LocalMode
Core

WebGPU Vector Search

Accelerate vector distance computation with GPU compute shaders for 5-50x faster batch search operations.

LocalMode can optionally use WebGPU compute shaders to accelerate vector distance computation during HNSW search. This is entirely opt-in and falls back to CPU distance functions silently when WebGPU is unavailable.

See it in action

Try PDF Search and Semantic Search for working demos of these APIs.

Quick Start

Enable GPU acceleration with a single flag:

import { createVectorDB } from '@localmode/core';

const db = await createVectorDB({
  name: 'docs',
  dimensions: 384,
  enableGPU: true,
});

// Search works exactly the same — GPU acceleration is transparent
const results = await db.search(queryVector, { k: 10 });

Automatic Fallback

If WebGPU is not available (older browsers, Node.js, SSR), the VectorDB automatically uses CPU distance functions. No code changes needed.

How It Works

HNSW search computes hundreds of vector distances per query.
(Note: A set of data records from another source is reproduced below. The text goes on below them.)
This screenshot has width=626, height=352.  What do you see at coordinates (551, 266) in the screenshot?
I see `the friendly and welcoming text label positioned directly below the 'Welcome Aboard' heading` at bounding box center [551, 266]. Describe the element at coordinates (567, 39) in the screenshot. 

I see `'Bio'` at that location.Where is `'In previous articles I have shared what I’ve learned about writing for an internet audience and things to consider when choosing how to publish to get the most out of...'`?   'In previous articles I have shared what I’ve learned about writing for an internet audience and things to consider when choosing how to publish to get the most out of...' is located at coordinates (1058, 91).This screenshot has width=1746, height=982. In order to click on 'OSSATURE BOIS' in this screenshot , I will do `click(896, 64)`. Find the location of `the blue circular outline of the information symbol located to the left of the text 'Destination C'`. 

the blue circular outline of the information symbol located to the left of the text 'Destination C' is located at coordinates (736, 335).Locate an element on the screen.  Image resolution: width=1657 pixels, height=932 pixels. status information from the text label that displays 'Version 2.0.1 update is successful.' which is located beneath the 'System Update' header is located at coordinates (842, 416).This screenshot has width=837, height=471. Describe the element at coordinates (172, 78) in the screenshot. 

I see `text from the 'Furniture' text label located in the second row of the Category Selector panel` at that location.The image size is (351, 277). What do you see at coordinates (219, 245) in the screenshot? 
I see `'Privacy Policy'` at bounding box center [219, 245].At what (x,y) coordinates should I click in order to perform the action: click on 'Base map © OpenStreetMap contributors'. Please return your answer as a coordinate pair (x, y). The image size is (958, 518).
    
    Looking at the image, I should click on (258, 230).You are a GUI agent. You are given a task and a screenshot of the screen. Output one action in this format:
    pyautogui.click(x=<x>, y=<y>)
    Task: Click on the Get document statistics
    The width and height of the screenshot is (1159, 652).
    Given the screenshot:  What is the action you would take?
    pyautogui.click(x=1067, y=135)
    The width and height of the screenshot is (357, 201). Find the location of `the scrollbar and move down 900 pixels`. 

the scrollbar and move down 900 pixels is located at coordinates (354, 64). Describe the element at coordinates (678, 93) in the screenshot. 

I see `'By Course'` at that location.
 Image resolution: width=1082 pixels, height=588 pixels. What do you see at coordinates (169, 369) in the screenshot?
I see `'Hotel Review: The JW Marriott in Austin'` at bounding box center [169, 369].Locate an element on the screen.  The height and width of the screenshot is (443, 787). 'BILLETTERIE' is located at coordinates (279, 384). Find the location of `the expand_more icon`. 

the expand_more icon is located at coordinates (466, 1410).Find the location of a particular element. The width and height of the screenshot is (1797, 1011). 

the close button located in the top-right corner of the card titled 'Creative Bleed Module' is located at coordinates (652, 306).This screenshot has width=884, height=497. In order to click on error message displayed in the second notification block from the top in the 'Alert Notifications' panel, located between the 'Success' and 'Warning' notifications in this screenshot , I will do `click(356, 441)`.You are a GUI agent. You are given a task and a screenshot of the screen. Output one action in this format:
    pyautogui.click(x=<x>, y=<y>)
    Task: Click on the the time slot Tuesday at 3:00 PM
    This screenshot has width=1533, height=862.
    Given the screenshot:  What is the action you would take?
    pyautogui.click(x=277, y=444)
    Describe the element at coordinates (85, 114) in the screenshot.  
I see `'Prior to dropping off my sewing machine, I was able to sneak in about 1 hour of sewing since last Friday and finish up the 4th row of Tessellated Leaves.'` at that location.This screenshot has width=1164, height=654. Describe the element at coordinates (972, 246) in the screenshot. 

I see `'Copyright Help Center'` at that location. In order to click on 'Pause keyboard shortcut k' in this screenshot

With GPU acceleration:

  1. Below threshold (default: 64 candidates) — Uses CPU distance functions (GPU dispatch overhead would dominate)
  2. Above threshold — Batches all candidate vectors, dispatches a single GPU compute shader, reads back results
  3. Result — Each GPU dispatch computes 256+ distances in parallel, achieving 5-50x speedup for large candidate sets

WGSL Compute Shaders

Three WGSL compute shaders are compiled at initialization (one per distance metric):

  • Cosine distance1 - dot(a,b) / (||a|| * ||b||)
  • Euclidean distancesqrt(sum((a[d] - b[d])^2))
  • Dot product distance-sum(a[d] * b[d]) (negated for HNSW)

Each shader uses @workgroup_size(256), processing 256 distances per workgroup dispatch.

Configuration

VectorDB Level

The simplest way to enable GPU acceleration:

const db = await createVectorDB({
  name: 'my-db',
  dimensions: 384,
  enableGPU: true,
});

HNSW Index Level

For fine-grained control, configure the gpu options on the HNSW index:

const db = await createVectorDB({
  name: 'my-db',
  dimensions: 384,
  indexOptions: {
    gpu: {
      enabled: true,
      batchThreshold: 128,        // Default: 64
      onFallback: (reason) => {
        console.log('GPU fallback:', reason);
      },
    },
  },
});

When both enableGPU and indexOptions.gpu are provided, the explicit indexOptions.gpu settings take precedence:

const db = await createVectorDB({
  name: 'my-db',
  dimensions: 384,
  enableGPU: true,                       // sets gpu.enabled = true
  indexOptions: {
    gpu: { batchThreshold: 128 },        // overrides default threshold
  },
});

HNSWGPUOptions

Prop

Type

Standalone GPU Distance Computer

For use cases outside of VectorDB (e.g., custom similarity search, batch deduplication), use the standalone API:

import { createGPUDistanceComputer } from '@localmode/core';

const gpu = await createGPUDistanceComputer({
  batchThreshold: 32,
  onFallback: (reason) => console.warn(reason),
});

// Compute distances between a query and 1000 candidates
const distances = await gpu.computeDistances(
  queryVector,
  candidateVectors,
  'cosine',
);

// Clean up GPU resources when done
gpu.destroy();

GPUDistanceOptions

Prop

Type

GPUDistanceComputer

Prop

Type

Browser Requirements

BrowserWebGPU SupportNotes
Chrome 113+StableFull support
Edge 113+StableFull support
Firefox 141+StableSince late 2025
Safari 26+StableWWDC 2025
Node.jsNot availableCPU fallback

WebGPU covers approximately 90% of browser traffic.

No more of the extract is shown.